# What this task involves:
Only an exact copy of the lines beginning at the one that contains "Task: Open the" and ending at the last line of the records below counts as the answer.

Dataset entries
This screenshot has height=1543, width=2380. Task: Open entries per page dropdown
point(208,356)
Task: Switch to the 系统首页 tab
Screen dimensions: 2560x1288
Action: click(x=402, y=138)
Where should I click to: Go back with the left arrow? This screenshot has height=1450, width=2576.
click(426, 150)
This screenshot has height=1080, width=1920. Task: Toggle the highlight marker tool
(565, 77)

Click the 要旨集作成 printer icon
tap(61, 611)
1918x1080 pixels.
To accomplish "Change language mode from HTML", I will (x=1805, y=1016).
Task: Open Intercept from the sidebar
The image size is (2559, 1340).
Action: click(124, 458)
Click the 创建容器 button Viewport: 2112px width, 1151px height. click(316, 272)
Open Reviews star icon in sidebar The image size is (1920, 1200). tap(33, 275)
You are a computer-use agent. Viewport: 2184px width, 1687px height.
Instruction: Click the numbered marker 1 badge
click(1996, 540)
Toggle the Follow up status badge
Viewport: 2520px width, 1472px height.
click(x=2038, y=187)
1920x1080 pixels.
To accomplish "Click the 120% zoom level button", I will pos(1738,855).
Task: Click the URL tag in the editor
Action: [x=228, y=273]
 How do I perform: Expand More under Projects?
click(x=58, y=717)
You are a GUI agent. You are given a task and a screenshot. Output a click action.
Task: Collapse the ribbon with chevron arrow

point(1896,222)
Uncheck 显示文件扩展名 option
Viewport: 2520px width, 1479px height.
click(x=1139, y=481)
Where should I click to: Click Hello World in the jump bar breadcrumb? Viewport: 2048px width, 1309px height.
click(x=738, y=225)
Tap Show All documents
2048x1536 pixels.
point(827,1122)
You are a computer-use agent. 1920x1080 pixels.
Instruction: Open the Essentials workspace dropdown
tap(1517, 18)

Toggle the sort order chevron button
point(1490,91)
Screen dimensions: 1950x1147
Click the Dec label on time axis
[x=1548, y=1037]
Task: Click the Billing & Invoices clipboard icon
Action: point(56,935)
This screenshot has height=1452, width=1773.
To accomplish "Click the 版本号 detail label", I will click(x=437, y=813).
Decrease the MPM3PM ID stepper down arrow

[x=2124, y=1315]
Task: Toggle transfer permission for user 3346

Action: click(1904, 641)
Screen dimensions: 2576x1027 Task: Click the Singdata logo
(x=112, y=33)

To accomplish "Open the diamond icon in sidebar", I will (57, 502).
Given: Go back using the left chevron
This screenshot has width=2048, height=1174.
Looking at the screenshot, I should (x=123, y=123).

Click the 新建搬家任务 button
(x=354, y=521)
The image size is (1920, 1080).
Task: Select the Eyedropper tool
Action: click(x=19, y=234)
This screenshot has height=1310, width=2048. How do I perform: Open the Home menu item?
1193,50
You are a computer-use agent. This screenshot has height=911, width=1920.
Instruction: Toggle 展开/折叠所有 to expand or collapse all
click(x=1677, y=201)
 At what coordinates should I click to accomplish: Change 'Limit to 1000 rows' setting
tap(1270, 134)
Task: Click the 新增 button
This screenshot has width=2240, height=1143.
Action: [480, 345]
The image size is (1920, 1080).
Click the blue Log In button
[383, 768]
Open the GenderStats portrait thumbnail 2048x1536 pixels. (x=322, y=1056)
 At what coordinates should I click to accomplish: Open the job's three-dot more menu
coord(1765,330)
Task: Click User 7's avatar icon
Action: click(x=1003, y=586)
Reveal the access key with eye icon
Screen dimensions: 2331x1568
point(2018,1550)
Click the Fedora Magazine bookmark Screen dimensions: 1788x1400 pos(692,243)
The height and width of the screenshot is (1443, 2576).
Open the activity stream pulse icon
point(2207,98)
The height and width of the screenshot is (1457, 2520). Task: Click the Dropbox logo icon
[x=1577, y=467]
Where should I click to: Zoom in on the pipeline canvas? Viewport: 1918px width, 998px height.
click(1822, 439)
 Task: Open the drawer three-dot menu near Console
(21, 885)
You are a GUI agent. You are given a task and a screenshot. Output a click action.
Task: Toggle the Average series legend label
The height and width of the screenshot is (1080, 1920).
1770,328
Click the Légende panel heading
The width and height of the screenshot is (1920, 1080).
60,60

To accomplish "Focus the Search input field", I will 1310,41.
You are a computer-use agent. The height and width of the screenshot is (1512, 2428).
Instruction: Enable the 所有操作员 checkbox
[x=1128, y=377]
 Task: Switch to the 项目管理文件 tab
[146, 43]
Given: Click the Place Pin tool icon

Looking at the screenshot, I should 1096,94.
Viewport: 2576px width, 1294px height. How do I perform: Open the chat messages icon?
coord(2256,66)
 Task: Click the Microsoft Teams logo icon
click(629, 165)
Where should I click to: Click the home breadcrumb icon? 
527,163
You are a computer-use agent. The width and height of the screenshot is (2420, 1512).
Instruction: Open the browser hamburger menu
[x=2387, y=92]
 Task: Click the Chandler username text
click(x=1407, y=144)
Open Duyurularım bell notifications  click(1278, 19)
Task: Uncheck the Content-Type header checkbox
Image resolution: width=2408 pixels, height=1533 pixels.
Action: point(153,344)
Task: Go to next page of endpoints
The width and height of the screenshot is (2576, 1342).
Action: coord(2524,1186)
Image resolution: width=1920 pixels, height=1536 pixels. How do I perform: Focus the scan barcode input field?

# Response below:
 Task: Open the drawer three-dot menu near Console
(21, 885)
You are a GUI agent. You are given a task and a screenshot. Output a click action.
Task: Toggle the Average series legend label
The height and width of the screenshot is (1080, 1920).
1770,328
Click the Légende panel heading
The width and height of the screenshot is (1920, 1080).
60,60

To accomplish "Focus the Search input field", I will 1310,41.
You are a computer-use agent. The height and width of the screenshot is (1512, 2428).
Instruction: Enable the 所有操作员 checkbox
[x=1128, y=377]
 Task: Switch to the 项目管理文件 tab
[146, 43]
Given: Click the Place Pin tool icon

Looking at the screenshot, I should 1096,94.
Viewport: 2576px width, 1294px height. How do I perform: Open the chat messages icon?
coord(2256,66)
 Task: Click the Microsoft Teams logo icon
click(629, 165)
Where should I click to: Click the home breadcrumb icon? 
527,163
You are a computer-use agent. The width and height of the screenshot is (2420, 1512).
Instruction: Open the browser hamburger menu
[x=2387, y=92]
 Task: Click the Chandler username text
click(x=1407, y=144)
Open Duyurularım bell notifications  click(1278, 19)
Task: Uncheck the Content-Type header checkbox
Image resolution: width=2408 pixels, height=1533 pixels.
Action: point(153,344)
Task: Go to next page of endpoints
The width and height of the screenshot is (2576, 1342).
Action: coord(2524,1186)
Image resolution: width=1920 pixels, height=1536 pixels. How do I perform: Focus the scan barcode input field?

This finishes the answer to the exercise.